Comment expliquez-vous l'attitude russe ? Vladimir Poutine déclare que l'Iran ne cherche pas à se doter de la bombe...

Quelles que soient leurs déclarations, les Russes comprennent parfaitement la situation. J'ai discuté avec (le premier ministre russe) Vladimir Poutine. Plusieurs fois, il m'a dit, en parlant des missiles (iraniens) : ce n'est pas compliqué à voir sur la carte, sur la trajectoire à partir de Téhéran, Moscou n'arrive pas avant Tel-Aviv, mais bien avant Paris, Berlin ou Londres, sans parler des Etats-Unis. Il saisit pleinement les risques.

Mais les Russes disent d'autres choses aussi : ils ont d'autres priorités. Ils veulent voir l'Amérique revenir à, je cite, ses "dimensions naturelles" qui prendraient en compte les résultats de leurs propres erreurs en Afghanistan et en Irak. Les Russes retirent de cela non seulement de la satisfaction au plan émotionnel, mais des bénéfices stratégiques. A tel point, et je pense que c'est délibéré, qu'ils placent le dossier de l'Iran à un plan inférieur, sur l'échelle des priorités. J'ai dit plusieurs fois aux Américains : vous avez besoin d'eux, le monde libre ne peut gagner dans des délais raisonnables sans avoir cette coopération avec les Russes et les Chinois. Cela a un prix. Il faut le dire à l'opinion, aller contre les stéréotypes. Vous ne pouvez vous attendre à ce que les Russes coopèrent étroitement avec vous si vous insistez sur des questions comme la Tchétchénie. La même chose pourrait être dite des endroits qui ont été choisis pour déployer d'autres systèmes (allusion aux sites du bouclier antimissile américain prévus en Pologne et en République tchèque), mais je ne veux pas m'étendre là-dessus.

L'aviation israélienne a bombardé, en septembre 2007, un présumé site nucléaire en Syrie. Quelle signification donnez-vous à cette action ?

Nous vivons dans un environnement rude, qui n'a rien à voir avec l'Europe de l'Ouest. Un endroit où il n'y a pas de pitié pour les faibles, et pas de deuxième chance pour ceux qui ne peuvent se défendre. Nos prophètes ont dit qu'à la fin des temps, l'agneau et le lion s'allongeraient l'un à côté de l'autre, mais aussi longtemps que les agneaux doivent être remplacés régulièrement, nous préférons être le lion.
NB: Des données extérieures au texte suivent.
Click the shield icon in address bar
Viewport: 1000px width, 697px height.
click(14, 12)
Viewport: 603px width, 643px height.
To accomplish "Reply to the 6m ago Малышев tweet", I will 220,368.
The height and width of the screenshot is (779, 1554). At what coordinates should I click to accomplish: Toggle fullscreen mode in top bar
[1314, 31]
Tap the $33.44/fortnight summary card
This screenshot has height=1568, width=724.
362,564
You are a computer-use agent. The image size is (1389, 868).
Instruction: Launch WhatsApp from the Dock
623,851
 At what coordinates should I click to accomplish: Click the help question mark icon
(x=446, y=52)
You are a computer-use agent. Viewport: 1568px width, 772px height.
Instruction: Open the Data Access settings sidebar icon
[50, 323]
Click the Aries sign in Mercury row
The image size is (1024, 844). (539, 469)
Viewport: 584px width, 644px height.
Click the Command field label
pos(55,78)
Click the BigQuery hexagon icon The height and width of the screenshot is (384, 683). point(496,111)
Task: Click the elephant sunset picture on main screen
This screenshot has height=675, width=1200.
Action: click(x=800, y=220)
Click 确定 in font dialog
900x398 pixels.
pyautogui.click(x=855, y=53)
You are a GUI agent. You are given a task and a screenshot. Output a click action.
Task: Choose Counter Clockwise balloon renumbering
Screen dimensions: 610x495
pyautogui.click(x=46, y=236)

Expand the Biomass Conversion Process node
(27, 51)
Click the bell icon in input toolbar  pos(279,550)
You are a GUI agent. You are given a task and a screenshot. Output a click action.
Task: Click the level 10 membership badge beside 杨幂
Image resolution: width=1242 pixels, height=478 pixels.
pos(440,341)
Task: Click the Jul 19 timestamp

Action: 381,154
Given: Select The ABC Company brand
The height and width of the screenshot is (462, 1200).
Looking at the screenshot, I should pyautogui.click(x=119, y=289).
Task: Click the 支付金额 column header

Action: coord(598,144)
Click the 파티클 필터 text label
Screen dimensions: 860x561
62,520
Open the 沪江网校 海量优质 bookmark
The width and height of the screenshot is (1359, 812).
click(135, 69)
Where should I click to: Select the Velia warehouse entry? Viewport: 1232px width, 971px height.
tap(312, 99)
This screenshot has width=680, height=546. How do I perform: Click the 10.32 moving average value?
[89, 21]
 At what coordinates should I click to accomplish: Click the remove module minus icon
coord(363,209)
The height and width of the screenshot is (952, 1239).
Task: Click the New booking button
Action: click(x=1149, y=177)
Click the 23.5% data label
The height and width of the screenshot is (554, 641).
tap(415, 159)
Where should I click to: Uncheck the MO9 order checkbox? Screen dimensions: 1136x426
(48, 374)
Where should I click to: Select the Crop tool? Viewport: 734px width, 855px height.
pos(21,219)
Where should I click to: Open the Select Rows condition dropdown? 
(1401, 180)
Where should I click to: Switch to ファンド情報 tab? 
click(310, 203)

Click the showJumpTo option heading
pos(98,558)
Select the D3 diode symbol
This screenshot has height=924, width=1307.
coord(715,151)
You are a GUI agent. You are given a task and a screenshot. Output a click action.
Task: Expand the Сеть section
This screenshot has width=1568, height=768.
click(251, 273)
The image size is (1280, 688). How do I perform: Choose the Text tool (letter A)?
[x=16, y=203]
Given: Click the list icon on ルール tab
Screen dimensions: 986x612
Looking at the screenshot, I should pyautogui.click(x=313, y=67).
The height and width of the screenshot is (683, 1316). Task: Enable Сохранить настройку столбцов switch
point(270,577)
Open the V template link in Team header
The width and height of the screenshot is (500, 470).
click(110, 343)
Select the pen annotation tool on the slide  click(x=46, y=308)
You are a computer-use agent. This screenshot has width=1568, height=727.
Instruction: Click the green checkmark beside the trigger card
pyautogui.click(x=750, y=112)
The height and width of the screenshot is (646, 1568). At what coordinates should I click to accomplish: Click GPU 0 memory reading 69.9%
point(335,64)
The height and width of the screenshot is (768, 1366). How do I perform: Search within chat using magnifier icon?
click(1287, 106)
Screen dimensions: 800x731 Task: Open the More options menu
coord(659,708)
C'est tout ce que je peux dire.

Comment inciter la Syrie à se détacher de l'Iran ? La France invite Bachar Al-Assad et dépêche des émissaires à Damas : est-ce une bonne idée ?

Ce qu'Israël a avec la Syrie, ce sont des contacts préliminaires, pas encore des négociations. Je ne pense pas qu'on aura des négociations avant la fin de cette année et sans contribution des Américains qui, seuls, peuvent aider à combler les fossés. Mais le tableau général est plus subtil. Je vois une "banane chiite", s'étirant de Téhéran au sud de l'Irak, à Damas, au sud du Liban, et même jusqu'au Hamas qui n'est pas chiite. Cette "banane chiite" pourrait potentiellement être affaiblie, ou modifiée dans sa nature, si la Syrie pouvait être détournée de la ligne qu'elle a suivie. Si elle prenait cette décision, cela changerait beaucoup de choses.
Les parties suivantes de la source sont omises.